What the task asks: Reproduce the data below in full and to the letter, images excepted.

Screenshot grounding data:
··········
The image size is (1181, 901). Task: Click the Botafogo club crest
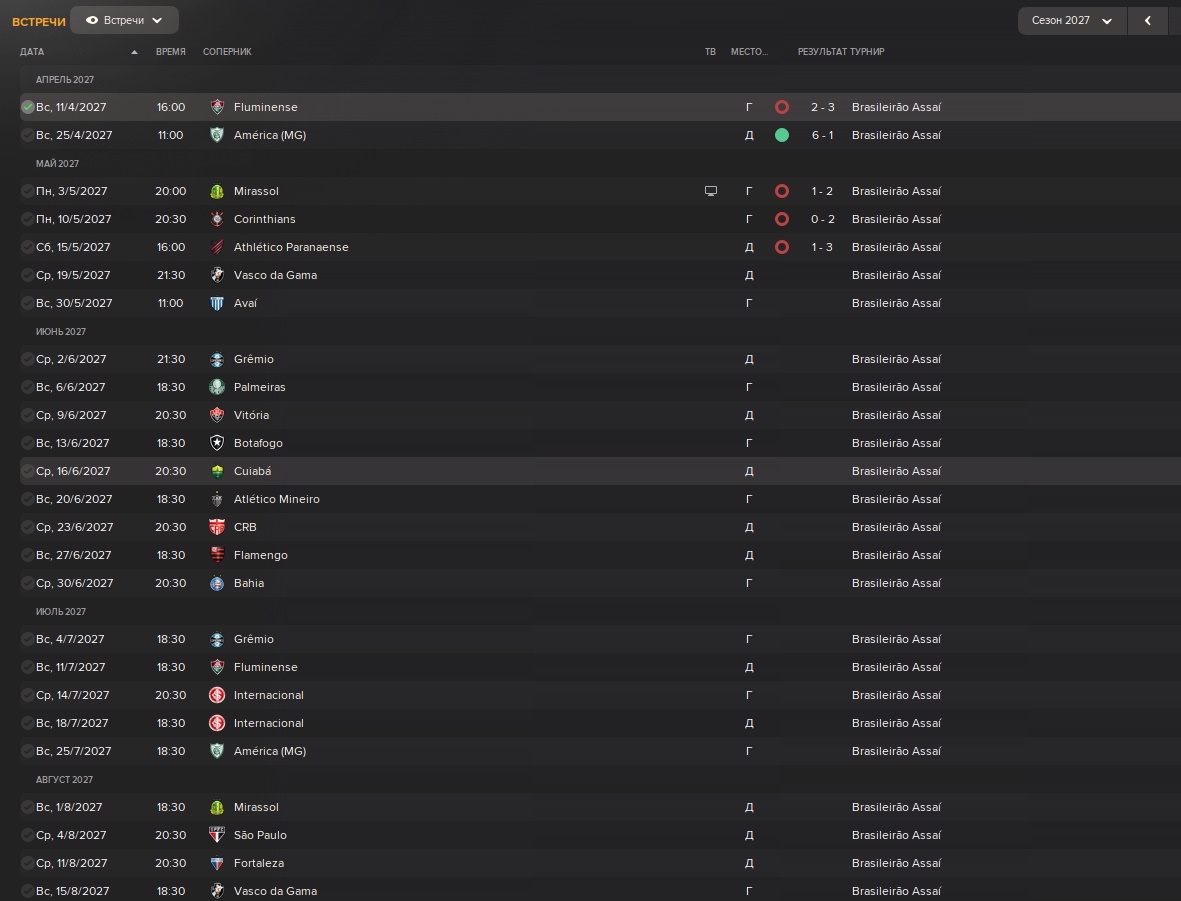point(217,443)
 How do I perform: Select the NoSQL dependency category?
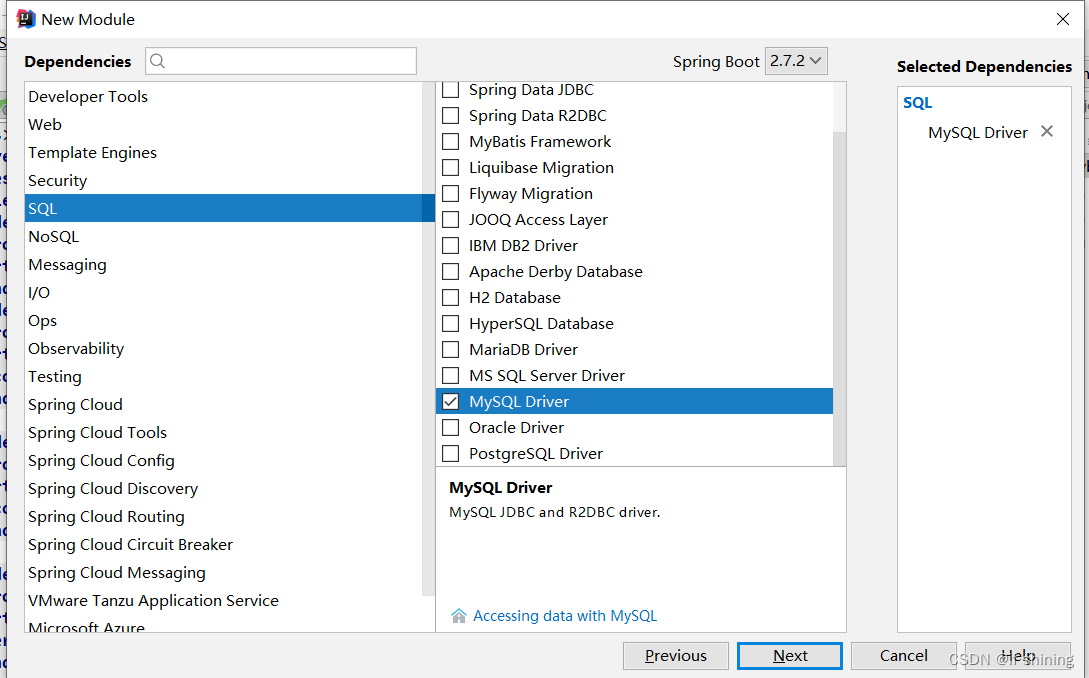(53, 236)
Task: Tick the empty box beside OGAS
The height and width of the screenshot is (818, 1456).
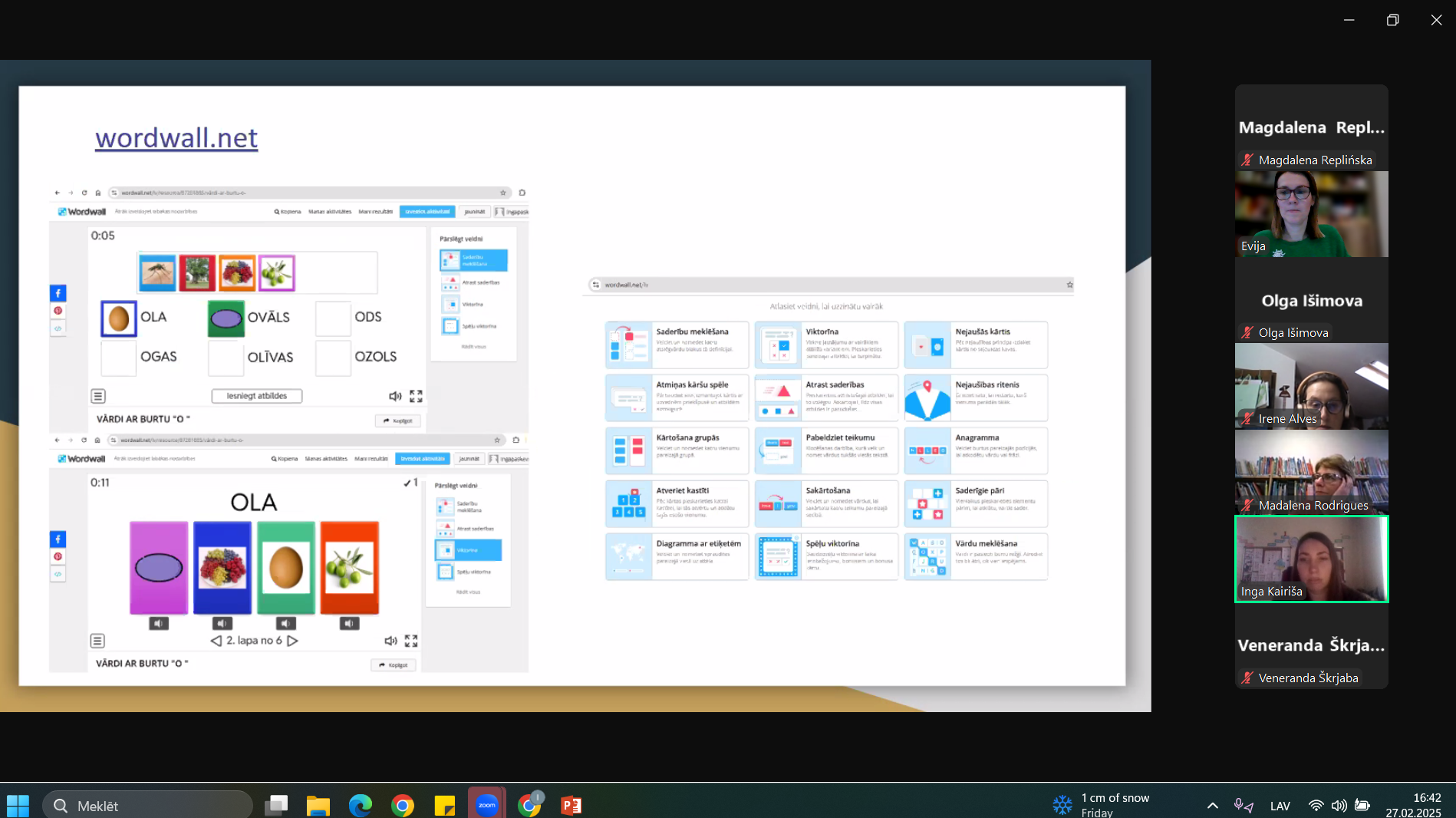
··········
Written response:
The image size is (1181, 901). Task: Click the Botafogo club crest
point(217,443)
 How do I perform: Select the NoSQL dependency category?
(53, 236)
Task: Tick the empty box beside OGAS
The height and width of the screenshot is (818, 1456).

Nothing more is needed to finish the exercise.